田边的茅草棚突然响起一道呵斥声,江颜举起手电筒朝那边照过去,对方也亮起了手电,随着两道光束的交汇,双方都看清了对方的模样。
“是江颜啊,你俩怎么这么晚还赶回村了,天黑了就在镇上住一夜,明一早再回村呗!”
黑灯瞎火的,吓他一跳。
“大队长,你晚上咋不回家睡,跑来村口草棚子过夜啊?”
该不会是被媳妇赶出来了吧。
许是江颜的表情太过直白,一眼就让马大胜猜到了她在想啥,气得一跺脚。
“想啥呢你,我这是在看稻田!最近你们不在村里,是不知道周边几个村子的稻田都出了事,好几块田都被野猪糟蹋了!”
“被野猪糟蹋,那你睡在村口也没用啊,得守着后山那块才对吧?”
江凌也接话。
三人正说话间,靠村口的几户人家屋里灯也亮了,听到动静都跑了出来,有几个手上还拿着镰刀。
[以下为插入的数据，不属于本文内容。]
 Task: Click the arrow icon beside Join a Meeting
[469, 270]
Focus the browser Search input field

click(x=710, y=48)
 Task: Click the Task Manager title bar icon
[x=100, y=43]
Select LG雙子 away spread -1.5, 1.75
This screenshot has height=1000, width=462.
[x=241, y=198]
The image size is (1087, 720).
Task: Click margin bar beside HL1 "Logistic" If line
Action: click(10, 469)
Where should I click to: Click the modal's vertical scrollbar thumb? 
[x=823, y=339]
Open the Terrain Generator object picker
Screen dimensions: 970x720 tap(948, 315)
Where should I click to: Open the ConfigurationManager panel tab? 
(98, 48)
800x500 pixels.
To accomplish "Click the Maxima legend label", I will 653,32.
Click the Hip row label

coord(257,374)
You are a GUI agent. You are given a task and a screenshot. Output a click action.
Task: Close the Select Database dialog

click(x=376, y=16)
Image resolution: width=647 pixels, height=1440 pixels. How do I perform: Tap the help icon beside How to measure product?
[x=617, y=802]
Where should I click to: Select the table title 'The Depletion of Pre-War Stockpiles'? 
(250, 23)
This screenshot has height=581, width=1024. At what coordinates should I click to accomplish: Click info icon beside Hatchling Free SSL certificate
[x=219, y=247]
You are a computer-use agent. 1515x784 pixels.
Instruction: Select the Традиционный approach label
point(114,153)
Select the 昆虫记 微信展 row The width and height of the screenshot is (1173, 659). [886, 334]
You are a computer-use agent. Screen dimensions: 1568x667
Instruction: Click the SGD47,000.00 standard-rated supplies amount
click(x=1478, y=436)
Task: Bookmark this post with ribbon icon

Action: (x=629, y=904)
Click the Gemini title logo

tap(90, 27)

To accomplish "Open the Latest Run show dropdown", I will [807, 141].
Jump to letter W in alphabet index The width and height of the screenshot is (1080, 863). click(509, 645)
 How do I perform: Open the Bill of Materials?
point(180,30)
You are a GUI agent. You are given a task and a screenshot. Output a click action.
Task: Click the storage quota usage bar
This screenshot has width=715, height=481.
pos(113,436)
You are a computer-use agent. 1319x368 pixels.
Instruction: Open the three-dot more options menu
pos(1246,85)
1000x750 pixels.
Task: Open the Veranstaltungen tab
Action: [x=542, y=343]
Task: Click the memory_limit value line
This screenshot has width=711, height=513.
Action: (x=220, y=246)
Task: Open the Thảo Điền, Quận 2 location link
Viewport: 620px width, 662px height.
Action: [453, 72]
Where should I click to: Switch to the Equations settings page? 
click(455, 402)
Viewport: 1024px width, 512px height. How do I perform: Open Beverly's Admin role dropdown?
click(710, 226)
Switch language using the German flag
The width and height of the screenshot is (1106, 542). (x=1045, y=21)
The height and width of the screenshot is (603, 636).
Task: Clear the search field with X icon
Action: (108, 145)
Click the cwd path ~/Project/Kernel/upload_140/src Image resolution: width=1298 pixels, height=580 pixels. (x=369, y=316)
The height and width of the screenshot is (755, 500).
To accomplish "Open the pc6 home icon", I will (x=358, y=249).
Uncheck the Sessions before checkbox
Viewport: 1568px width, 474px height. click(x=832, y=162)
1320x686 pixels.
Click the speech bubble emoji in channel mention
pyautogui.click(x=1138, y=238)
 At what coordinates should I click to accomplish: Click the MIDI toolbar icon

气势汹汹地冲出来,这架势还怪骇人的,一帮人在看到是江颜兄妹俩后,都松了口气。
“哟是江颜回来了啊,咋弄这么晚呢?”
“没搭到白天的车啊?”
“啊是啊张叔李叔,没搭上中午的车,一磨蹭就弄晚了。”
“也是,现在天黑的早。”
几个叔伯打着哈欠,见不是生人大半夜闯进村,紧张的神经都松懈下来,一时间困意上涌。
“好了,你们都回去睡吧,今晚还是我守着。”
马大胜摆摆手让他们都回屋睡觉,等人散了又冲江颜兄妹,朝大队部的方向指指。
“既然我都醒了,就干脆先把你俩假销了吧。”
说着就拿着手电带头往大队部的方向走。
其实现在也才八点多钟,在城里都还亮堂堂的时间点,但进了村子就不一样了。
为了节省油电,平遥村一贯来都是日出而作,日落而息,八点多村里就已经陷入了沉睡,再加上最近天气阴云密布的,晚上没了月光就更显得村子里漆黑寂静。
猛然传来激烈的狗吠,还怪叫人心底发慎的。
马大胜踏进大队部灌了一搪瓷缸子凉白开才缓过神,他抹了把嘴上的水渍,一脸沉重道:
“最近周边不太平,李珍她们四个丫头片子睡在村尾我还有点不放心,你俩这时候回来正好。”